“This is actually the second book I’ve launched in the middle of the pandemic,” says Tahereh Mafi, which, given the length of the pandemic when compared to the writing process, is rather impressive. But such is perhaps to be expected from a rising force in the literary world like Mafi. The Iranian-American writer is the bestselling author of the “Shatter Me” series who made her publishing debut in 2011 when she was just 23. Her first pandemic book, “A Very Large Expanse of Sea,” was released in late March 2020 and was long-listed for the National Book Award. Earlier this summer she released the follow-up, “An Emotion of Great Delight,” and is set to release a book each year through 2024.
Mafi, who lives in Southern California with her husband Ransom Riggs, the author of “Miss Peregrine’s Home for Peculiar Children,’” chatted over Zoom on what it’s been like promoting her two books throughout the pandemic and why she’s been inspired to write about the lives of Muslim women in the U.S. post-9/11.
WWD: What was the origin of the idea for these two novels?
Tahereh Mafi: This book, “An Emotion of Great Delight,” is my second work of realistic fiction. I often struggle to talk about this book without talking a little bit about my first work of realistic fiction. My first work of realistic fiction, “A Very Large Expanse of Sea,” takes place in 2002, and that book follows an Iranian-American Muslim girl in a post-9/11 world. This book, the follow-up, takes place in 2003. It’s a totally different girl, she’s also Iranian-American, wears a hijab, visibly Muslim in a post-9/11 world, but now it’s a few months after the U.S. has officially declared war on Iraq, and the political climate has significantly changed. And so it felt like a follow-up to that book, and yet, they’re not exactly related. It’s just that I approached writing them both from different emotional avenues. “A Very Large Expanse of Sea” was a story about a girl unlearning anger, and “An Emotion of Great Delight” is about a young woman in pursuit of joy. So basically dealing with the grief of being a marginalized person in a world that is extremely bigoted and xenophobic, grieving that experience in different ways.
WWD: What was it like exploring that other side of the same thing, the joy side of it?
T.M.: Complicated, because the book is actually really sad. It’s about a girl who’s trapped in the amber of sorrow, and she is desperately in search of joy. The book is about her pain, and it was difficult to write, because writing a really sad book requires me to live in that headspace as I write it. And I’ve talked a lot about how I’ve written lots of books for young adults, but these are the two that are inspired directly by my own lived experiences. We contain multitudes, we all do, and we are neither entirely angry people, nor are we entirely happy people.

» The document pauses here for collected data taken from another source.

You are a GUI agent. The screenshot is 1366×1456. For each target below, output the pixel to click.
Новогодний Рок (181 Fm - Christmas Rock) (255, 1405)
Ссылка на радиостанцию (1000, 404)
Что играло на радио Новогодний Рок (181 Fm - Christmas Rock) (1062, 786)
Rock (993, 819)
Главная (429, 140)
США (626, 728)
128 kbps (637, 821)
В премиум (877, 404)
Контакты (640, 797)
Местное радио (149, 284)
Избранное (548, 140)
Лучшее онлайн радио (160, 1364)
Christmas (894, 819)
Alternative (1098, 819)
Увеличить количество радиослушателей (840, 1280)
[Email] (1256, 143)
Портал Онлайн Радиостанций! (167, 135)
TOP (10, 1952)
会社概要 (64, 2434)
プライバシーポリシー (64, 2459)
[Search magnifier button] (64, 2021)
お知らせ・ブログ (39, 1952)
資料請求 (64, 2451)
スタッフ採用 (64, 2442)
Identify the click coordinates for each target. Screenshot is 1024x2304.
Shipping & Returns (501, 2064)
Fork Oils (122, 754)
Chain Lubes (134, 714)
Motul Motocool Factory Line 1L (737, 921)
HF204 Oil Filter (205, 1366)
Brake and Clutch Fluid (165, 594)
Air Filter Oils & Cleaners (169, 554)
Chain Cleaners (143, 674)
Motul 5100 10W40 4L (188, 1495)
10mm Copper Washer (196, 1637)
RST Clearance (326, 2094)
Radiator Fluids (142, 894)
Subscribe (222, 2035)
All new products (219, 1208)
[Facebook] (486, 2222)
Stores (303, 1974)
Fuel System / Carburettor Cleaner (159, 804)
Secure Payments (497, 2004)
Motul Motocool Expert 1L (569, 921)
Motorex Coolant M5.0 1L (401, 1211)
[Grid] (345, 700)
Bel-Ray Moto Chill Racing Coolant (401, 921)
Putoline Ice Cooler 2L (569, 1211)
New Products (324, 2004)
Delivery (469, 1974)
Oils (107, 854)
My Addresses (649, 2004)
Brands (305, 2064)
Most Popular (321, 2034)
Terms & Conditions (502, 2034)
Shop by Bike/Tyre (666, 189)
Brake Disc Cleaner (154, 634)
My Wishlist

We contain gradations of everything, and often simultaneously, but for the purposes of these novels, I wanted to hyper-focus on one major emotional movement, all of which are familiar to me and to the emotional experiences that I’ve had. So it was at once cathartic and extremely uncomfortable.

WWD: What are some of the similarities between what you write about in these two books and what you have experienced as a Middle Eastern woman living in the U.S.?
T.M.: Very specifically, I was a freshman in high school when 9/11 happened, and the horrific events which irrevocably changed the world on a huge macro level, and which simultaneously changed my world on a micro level. I mean, it’s not like it was ever particularly easy to be a very visibly Muslim woman, but after 9/11, suddenly there’s this major spotlight shining on you, and your family, and your community, and your every single movement is now political and controversial, and to be quite honest, terrifying to most people. Just existing in a space was radical; to be visibly Muslim in any public space at that time, it was polarizing, it was difficult. And that definitely shaped my high school years in a way that I never could’ve expected, and as a result, changed me and the person I became.
My first book, “A Very Large Expanse of Sea,” is about a girl who’s navigating this world, but also she’s a teenage breakdancer, and I, too, used to breakdance in high school. So these stories are not just about pain and grief, they’re also about just the basic humanities of long-denied marginalized people, and just the basic idea of humanizing them. I was more than my struggle, I was also just a teenager. I was also just a kid who wanted to live her life and wanted, in my case, to breakdance, wanted to just do my own thing, and was trying to survive high school, and trying to survive all the human tragedies that befall us all, but against the backdrop of a modern war.
With “An Emotion of Great Delight,” post the beginning of the Iraq War, I mean, our mosques were being raided by the FBI, there were undercover FBI agents in our mosque, in our congregation, people we knew that we thought we were really good friends with would turn out to be undercover FBI agents, and almost everybody in our congregation was assigned an FBI agent and were being called and aggressively questioned on a regular basis, being asked to inform on people and to become spies for the government. And it was just a really, really scary time.
WWD: Is your second book specifically timed to this fall’s 20th anniversary of 9/11?
T.M.: No. I didn’t even know that that was coming up. It was just natural, it was how the timing worked out. Because of COVID-19, this book was supposed to come out in 2020, but we pushed it a little, thinking that maybe things could be better in 2021.